A few months before the March 2016 general elections, the state announced it would buy the debt claims towards Váhostav from creditors. Though they were to receive only half of the amount, the state promised they would not wait for the money too many years. As it bought the last claim a few weeks ago, it compensated the last company that decided to use this possibility, the Hospodárske Noviny daily reported on August 22.
“The process of buying the claims is finished,” Peter Miššík, authorised representative of Slovenská Reštrukturalizačná company, which was established for this purpose, told the daily.

They bought claims worth a total of €26.5 million, and paid back €12.57 million to 467 small creditors of the construction company, Miššík added.
Those who did not accept the state’s offer now have to wait for the money directly from the company.
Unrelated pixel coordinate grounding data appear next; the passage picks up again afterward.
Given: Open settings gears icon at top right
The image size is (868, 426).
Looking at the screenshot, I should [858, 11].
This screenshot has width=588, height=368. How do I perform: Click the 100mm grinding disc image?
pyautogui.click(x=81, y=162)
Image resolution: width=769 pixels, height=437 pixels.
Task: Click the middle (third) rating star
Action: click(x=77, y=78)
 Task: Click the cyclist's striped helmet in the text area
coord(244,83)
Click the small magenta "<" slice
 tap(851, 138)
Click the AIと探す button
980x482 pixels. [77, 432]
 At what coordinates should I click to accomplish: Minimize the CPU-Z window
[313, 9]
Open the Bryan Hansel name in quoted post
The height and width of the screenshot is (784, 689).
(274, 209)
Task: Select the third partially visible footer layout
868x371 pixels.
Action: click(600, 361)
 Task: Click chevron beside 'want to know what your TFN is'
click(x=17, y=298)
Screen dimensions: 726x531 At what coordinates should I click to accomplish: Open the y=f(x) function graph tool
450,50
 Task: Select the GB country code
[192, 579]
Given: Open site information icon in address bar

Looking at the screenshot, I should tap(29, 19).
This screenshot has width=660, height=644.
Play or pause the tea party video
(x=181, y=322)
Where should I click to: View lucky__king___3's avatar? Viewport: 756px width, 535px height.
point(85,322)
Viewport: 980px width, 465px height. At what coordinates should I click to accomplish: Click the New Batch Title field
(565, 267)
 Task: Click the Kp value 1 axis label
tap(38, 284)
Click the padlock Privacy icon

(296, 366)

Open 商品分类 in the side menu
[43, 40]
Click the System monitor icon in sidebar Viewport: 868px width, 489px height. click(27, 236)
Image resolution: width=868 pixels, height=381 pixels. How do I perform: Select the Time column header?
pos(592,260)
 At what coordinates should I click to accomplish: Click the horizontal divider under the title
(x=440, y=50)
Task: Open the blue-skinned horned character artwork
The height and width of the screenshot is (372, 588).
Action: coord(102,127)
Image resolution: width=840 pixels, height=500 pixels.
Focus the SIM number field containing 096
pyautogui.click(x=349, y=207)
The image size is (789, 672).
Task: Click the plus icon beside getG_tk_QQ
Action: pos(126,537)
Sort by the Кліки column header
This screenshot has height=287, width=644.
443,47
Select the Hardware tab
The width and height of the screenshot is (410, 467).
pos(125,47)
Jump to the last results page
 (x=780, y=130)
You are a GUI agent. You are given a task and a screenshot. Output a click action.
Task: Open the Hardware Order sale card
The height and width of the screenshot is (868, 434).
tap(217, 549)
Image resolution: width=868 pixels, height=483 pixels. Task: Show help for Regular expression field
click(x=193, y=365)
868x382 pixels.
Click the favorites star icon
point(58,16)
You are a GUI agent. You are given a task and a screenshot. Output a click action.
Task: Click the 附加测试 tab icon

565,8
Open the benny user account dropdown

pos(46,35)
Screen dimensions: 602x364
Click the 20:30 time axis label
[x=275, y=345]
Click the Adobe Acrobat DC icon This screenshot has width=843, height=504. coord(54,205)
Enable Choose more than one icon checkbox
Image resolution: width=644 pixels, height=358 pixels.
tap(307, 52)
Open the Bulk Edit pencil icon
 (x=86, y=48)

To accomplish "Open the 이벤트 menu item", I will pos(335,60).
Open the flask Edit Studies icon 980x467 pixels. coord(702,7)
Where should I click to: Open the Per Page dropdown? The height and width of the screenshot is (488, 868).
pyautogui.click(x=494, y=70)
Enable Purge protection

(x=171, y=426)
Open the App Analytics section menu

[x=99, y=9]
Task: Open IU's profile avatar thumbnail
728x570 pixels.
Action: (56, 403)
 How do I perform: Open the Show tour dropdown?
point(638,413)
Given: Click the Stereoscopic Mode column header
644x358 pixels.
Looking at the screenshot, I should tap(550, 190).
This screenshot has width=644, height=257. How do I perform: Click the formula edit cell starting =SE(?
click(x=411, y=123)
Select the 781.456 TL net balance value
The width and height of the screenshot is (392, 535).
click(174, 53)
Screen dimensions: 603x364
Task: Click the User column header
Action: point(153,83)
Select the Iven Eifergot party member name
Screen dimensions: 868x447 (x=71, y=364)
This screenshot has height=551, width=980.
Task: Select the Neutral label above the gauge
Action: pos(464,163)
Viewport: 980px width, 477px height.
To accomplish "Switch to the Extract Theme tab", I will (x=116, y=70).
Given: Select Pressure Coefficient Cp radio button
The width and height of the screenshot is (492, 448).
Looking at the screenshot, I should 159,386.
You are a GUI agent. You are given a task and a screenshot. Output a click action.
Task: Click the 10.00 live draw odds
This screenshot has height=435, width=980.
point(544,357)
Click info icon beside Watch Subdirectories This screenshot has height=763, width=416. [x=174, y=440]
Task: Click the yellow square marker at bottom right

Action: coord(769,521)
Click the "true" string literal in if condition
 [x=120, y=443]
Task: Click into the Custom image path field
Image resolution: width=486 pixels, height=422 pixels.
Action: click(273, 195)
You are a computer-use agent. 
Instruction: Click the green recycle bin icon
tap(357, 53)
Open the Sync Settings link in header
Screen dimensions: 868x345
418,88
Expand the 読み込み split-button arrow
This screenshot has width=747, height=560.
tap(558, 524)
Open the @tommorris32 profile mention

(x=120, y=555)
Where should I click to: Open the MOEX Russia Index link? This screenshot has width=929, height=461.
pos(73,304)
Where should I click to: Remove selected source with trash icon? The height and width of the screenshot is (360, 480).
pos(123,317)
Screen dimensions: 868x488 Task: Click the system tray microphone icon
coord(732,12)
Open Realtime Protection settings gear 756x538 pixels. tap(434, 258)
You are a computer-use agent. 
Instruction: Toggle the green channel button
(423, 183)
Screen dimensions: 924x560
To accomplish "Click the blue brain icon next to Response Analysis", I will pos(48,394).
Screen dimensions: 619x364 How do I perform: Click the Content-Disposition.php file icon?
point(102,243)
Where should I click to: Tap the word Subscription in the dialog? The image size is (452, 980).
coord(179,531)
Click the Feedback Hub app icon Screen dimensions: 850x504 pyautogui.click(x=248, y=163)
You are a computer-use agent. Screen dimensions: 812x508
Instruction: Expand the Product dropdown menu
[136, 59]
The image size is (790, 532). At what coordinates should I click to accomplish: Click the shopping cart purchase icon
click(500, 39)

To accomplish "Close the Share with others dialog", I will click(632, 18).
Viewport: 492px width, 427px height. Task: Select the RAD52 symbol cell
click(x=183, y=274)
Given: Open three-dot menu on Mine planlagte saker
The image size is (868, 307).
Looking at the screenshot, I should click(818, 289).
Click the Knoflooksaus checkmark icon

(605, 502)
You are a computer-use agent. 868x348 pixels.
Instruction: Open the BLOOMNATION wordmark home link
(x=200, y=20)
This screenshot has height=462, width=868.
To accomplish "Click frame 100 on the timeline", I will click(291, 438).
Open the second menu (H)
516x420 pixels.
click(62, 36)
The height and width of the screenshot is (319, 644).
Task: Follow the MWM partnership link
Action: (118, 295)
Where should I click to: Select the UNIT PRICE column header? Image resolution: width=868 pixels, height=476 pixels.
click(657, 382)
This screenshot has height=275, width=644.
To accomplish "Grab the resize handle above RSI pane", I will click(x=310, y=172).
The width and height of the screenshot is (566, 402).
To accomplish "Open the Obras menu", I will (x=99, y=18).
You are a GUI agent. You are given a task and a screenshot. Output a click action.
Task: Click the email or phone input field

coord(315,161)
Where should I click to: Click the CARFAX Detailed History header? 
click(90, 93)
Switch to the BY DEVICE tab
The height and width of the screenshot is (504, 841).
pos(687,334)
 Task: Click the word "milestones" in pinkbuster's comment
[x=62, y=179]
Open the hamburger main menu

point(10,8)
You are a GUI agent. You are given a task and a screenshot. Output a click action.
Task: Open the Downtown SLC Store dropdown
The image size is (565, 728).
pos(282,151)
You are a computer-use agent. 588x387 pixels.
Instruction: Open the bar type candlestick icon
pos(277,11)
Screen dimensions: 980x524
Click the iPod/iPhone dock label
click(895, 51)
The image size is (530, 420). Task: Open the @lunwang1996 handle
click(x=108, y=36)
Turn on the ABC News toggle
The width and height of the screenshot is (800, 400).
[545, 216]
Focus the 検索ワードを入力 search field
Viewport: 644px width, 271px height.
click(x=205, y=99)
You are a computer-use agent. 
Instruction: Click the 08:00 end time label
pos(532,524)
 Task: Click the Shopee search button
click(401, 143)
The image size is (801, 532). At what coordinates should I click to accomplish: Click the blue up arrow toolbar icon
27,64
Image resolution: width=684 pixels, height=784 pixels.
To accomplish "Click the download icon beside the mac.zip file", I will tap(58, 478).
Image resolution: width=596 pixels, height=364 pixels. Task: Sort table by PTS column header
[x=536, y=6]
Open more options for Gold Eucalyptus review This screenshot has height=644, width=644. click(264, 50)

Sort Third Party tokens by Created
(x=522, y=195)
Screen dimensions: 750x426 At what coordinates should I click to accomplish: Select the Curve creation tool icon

It has already sent the first instalments to the accounts of its creditors, amounting to nearly €5 million. About €3.5 million of this sum went to unsecured creditors, i.e. small companies, Hospodárske Noviny wrote.
The whole restructuring process, however, is described as controversial.

“Though with this solution the state quickly helped the small unsecured creditors, who would otherwise wait for their money also for 10 years, it was first of all an ad hoc solution,” Ján Gajan, lawyer and partner of HMG Advisory law firm, told Hospodárske Noviny.
The way in which Váhostav’s debts were written off is not standard, neither in Slovakia nor abroad, he added.